■ **EXERCISE**
Exactly as written, copy the lines that run from the start of the data below to the line containing "Click the Baidu", both ends included.
*-*-*
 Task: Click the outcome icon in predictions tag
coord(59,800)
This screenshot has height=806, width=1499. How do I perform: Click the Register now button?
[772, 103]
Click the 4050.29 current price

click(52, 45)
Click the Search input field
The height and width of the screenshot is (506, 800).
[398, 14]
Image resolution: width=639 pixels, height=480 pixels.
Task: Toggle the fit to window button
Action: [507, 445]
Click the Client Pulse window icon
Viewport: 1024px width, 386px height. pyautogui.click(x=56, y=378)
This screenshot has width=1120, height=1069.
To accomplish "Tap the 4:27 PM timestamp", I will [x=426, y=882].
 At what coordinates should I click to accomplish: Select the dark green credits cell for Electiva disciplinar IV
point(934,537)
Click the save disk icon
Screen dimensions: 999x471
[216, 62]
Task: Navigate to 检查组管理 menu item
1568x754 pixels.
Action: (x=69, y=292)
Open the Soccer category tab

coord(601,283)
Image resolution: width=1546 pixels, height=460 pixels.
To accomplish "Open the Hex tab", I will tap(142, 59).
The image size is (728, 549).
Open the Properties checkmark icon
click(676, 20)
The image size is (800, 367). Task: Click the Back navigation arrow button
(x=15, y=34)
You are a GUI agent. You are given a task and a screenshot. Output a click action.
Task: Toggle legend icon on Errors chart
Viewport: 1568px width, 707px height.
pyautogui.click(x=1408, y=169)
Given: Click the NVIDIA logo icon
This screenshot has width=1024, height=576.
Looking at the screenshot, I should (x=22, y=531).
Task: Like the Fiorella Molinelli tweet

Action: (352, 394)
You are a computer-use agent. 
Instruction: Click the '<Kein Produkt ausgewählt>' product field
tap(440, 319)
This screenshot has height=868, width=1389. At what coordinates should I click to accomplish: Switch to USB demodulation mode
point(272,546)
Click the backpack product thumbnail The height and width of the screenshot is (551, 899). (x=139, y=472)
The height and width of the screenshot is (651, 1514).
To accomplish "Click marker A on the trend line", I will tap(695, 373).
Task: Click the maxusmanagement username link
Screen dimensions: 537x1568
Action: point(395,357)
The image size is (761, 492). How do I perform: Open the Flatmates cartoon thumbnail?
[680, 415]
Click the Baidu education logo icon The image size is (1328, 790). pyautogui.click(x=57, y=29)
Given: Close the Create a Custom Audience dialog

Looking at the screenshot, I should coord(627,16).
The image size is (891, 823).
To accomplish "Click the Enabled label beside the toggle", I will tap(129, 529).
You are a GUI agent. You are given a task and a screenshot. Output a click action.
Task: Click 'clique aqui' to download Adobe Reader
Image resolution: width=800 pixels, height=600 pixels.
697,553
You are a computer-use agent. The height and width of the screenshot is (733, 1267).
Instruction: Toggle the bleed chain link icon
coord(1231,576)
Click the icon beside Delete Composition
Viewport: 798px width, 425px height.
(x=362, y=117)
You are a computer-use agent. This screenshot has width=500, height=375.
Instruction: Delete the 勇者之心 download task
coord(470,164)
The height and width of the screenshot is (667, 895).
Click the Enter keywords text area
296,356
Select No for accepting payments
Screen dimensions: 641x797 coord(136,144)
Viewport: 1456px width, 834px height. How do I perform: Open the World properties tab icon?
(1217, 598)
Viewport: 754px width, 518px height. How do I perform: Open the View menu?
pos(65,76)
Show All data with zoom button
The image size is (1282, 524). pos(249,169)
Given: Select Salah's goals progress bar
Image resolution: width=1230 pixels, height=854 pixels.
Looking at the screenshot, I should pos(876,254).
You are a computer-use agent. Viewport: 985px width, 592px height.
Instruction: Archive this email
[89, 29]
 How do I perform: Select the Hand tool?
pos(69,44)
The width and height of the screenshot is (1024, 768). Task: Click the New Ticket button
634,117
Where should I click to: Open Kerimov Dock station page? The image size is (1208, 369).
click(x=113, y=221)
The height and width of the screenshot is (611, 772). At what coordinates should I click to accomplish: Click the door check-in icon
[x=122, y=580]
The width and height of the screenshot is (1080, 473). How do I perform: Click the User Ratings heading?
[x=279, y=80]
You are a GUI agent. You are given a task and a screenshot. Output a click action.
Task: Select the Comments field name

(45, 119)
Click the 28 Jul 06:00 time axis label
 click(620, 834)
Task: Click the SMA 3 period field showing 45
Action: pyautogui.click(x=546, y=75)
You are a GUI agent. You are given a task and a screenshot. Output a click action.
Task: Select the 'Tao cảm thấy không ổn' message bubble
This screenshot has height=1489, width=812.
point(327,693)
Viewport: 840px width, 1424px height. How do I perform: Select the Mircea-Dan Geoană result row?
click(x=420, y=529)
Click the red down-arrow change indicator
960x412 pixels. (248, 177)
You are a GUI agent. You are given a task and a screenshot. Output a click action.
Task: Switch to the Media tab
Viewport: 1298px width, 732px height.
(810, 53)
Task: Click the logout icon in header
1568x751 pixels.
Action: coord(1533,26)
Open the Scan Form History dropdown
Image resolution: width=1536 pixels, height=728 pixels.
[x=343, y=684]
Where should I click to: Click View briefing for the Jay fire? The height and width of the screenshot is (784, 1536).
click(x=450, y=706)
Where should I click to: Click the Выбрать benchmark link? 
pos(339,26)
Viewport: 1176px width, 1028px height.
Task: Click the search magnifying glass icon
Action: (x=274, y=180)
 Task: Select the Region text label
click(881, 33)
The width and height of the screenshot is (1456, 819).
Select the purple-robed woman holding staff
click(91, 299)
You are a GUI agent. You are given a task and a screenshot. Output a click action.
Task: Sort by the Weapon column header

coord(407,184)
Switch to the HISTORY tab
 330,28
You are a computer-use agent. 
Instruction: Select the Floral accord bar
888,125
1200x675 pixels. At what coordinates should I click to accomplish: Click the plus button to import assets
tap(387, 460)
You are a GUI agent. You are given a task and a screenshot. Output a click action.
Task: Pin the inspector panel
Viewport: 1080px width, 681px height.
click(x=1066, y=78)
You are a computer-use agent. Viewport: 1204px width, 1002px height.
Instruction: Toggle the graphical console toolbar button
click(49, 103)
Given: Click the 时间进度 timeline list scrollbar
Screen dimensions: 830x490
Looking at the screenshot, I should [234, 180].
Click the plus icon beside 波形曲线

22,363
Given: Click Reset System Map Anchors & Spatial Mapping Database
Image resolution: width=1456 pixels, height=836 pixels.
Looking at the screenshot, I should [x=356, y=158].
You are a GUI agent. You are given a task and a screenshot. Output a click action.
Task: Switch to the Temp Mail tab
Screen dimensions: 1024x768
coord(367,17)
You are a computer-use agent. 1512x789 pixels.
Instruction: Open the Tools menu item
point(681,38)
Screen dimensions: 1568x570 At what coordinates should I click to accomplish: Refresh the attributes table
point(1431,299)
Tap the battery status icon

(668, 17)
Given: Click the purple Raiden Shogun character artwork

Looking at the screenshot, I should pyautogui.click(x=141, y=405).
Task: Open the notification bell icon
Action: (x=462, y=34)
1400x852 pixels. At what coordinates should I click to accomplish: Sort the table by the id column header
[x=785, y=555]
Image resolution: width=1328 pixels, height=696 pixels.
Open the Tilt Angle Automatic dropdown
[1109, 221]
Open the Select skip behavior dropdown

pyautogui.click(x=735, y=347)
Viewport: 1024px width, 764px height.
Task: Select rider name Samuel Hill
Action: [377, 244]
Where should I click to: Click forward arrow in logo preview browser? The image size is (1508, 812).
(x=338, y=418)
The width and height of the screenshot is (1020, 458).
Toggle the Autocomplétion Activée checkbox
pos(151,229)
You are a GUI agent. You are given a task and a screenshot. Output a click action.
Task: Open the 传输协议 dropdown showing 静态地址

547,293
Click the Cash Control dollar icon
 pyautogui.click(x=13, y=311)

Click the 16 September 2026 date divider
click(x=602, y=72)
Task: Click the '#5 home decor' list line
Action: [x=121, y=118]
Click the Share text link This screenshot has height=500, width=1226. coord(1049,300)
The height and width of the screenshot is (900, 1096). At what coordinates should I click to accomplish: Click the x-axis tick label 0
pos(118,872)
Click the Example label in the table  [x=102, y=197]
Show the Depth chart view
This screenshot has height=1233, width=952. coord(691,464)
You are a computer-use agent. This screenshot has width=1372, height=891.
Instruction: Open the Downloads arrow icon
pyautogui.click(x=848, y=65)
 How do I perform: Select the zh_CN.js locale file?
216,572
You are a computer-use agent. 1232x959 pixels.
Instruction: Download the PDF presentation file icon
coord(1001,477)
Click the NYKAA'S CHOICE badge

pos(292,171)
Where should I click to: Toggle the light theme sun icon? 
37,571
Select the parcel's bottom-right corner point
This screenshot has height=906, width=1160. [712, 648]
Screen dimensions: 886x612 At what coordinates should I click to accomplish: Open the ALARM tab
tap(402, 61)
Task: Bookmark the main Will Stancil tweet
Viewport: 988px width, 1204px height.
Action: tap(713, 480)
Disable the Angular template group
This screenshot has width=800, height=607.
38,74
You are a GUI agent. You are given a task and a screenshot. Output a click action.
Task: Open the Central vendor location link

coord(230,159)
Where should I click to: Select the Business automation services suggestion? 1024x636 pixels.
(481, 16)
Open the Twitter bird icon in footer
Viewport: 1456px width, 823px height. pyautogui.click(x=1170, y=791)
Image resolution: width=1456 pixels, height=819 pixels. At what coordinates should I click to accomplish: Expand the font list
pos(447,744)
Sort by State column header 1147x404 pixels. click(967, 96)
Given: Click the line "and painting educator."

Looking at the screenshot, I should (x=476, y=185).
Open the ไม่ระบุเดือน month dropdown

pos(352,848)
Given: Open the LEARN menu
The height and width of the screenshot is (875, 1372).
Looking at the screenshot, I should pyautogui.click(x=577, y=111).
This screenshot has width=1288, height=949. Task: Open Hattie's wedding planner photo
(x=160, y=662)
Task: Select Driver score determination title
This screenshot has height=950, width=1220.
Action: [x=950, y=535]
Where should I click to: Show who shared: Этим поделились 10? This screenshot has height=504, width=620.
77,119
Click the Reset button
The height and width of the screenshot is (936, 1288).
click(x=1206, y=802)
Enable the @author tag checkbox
*-*-*
■ **ANSWER TO THIS TASK**
 Task: Click the outcome icon in predictions tag
coord(59,800)
This screenshot has height=806, width=1499. How do I perform: Click the Register now button?
[772, 103]
Click the 4050.29 current price

click(52, 45)
Click the Search input field
The height and width of the screenshot is (506, 800).
[398, 14]
Image resolution: width=639 pixels, height=480 pixels.
Task: Toggle the fit to window button
Action: [507, 445]
Click the Client Pulse window icon
Viewport: 1024px width, 386px height. pyautogui.click(x=56, y=378)
This screenshot has width=1120, height=1069.
To accomplish "Tap the 4:27 PM timestamp", I will [x=426, y=882].
 At what coordinates should I click to accomplish: Select the dark green credits cell for Electiva disciplinar IV
point(934,537)
Click the save disk icon
Screen dimensions: 999x471
[216, 62]
Task: Navigate to 检查组管理 menu item
1568x754 pixels.
Action: (x=69, y=292)
Open the Soccer category tab

coord(601,283)
Image resolution: width=1546 pixels, height=460 pixels.
To accomplish "Open the Hex tab", I will tap(142, 59).
The image size is (728, 549).
Open the Properties checkmark icon
click(676, 20)
The image size is (800, 367). Task: Click the Back navigation arrow button
(x=15, y=34)
You are a GUI agent. You are given a task and a screenshot. Output a click action.
Task: Toggle legend icon on Errors chart
Viewport: 1568px width, 707px height.
pyautogui.click(x=1408, y=169)
Given: Click the NVIDIA logo icon
This screenshot has width=1024, height=576.
Looking at the screenshot, I should (x=22, y=531).
Task: Like the Fiorella Molinelli tweet

Action: (352, 394)
You are a computer-use agent. 
Instruction: Click the '<Kein Produkt ausgewählt>' product field
tap(440, 319)
This screenshot has height=868, width=1389. At what coordinates should I click to accomplish: Switch to USB demodulation mode
point(272,546)
Click the backpack product thumbnail The height and width of the screenshot is (551, 899). (x=139, y=472)
The height and width of the screenshot is (651, 1514).
To accomplish "Click marker A on the trend line", I will tap(695, 373).
Task: Click the maxusmanagement username link
Screen dimensions: 537x1568
Action: point(395,357)
The image size is (761, 492). How do I perform: Open the Flatmates cartoon thumbnail?
[680, 415]
Click the Baidu education logo icon The image size is (1328, 790). pyautogui.click(x=57, y=29)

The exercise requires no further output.